Insider: What WR Donaven McCulley's return from the portal means to IU (Hint: A lot)
BLOOMINGTON – Tom Allen promised for two years Donaven McCulley would become this kind of player.
He had all the tools, Allen swore. McCulley, originally a quarterback, just needed time to comprehend his prodigious ceiling as a wide receiver. Then he could remove that ceiling for good.
It took the best part of a year and a half, but by the tail end of last season McCulley started to look like the player Allen promised he'd be. Like one of the best wideouts in the Big Ten. Like potentially one of the league’s greatest playmakers. Like, frankly, the sort of player the transfer portal and NIL opportunities might eventually take away from Indiana.
All of which made his publicly announced decision Friday to withdraw from the portal, and return to Bloomington for his last college season, so meaningful.
IU coach Curt Cignetti got an impressive talent around which to build his passing attack, yes. But McCulley’s return also signaled something crucially important for a program striving indefatigably to improve name, image and likeness resources for football — it’s possible for Indiana to put the resources on the table necessary to keep its best players, even when college football’s heavy hitters get involved.
And why wouldn’t they? The likes of Penn State, Michigan and Texas A&M all formally offered McCulley during his transfer recruitment (and depending upon who you believe, Notre Dame and Florida State were involved). They saw in the Lawrence North alum what IU fans did, particularly across the last five games of 2023.
In that stretch, McCulley corralled 28 passes for 420 yards and five touchdowns. Averaged across a 12-game season, that would be 67 catches, 1,008 yards and 12 touchdowns. All numbers would’ve been top-three in the Big Ten in 2023.
These are the kinds of players who tend to up-transfer in college football. Especially with the arrival of waivers, the portal and NIL opportunities; it’s never been easier for talents like McCulley to climb the proverbial ladder.
Indiana’s trying to convince others to do it as you read this. Elijah Metcalf, Middle Tennessee State’s leading receiver a year ago, is on the wish list. So is Miles Cross, who enjoyed a strong career at Ohio catching passes from Kurtis Rourke, the quarterback who this week announced his intention to transfer to … Indiana.
Someone’s always trying to reach across the fence and convince somebody else the grass is greener in the portal era. No one is safe, and no one stays out of it.

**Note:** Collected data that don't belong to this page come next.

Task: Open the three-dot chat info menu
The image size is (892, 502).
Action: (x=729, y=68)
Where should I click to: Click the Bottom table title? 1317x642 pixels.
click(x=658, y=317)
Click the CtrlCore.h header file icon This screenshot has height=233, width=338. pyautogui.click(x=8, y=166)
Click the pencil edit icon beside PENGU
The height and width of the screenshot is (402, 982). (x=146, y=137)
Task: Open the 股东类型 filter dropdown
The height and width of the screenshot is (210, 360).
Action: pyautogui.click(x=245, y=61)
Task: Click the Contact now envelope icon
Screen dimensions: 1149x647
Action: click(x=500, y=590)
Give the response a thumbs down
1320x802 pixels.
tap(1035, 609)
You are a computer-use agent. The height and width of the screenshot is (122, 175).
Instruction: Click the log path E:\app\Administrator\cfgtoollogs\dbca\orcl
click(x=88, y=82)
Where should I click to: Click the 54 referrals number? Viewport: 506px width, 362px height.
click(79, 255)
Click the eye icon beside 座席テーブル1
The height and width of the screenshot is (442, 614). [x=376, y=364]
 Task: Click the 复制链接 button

What matters, in this case, is the Hoosiers managed to fend off that interest. Programs with serious, national ambitions called. McCulley listened. He was surely interested. And in the end, he stayed.
It’s a momentum boost for Cignetti, to be sure. It gives him a signature skill player to build his first IU offense around. McCulley should compete for All-Big Ten honors again in 2024 (he merited honorable mention in 2023).
But it also says something broader about Indiana in this moment in college football. It tells the rest of the sport the Hoosiers have the ambition and resources to keep their best players.
For two years, questions swirled over whether Indiana would be serious about NIL in football. Would the Hoosiers be able to put the money down necessary to compete, in a time when nobody’s allowed to declare themselves a basketball school anymore?
This is only one win, but it’s an early win, and it’s a big one. It sends a message Indiana wants received loud and clear.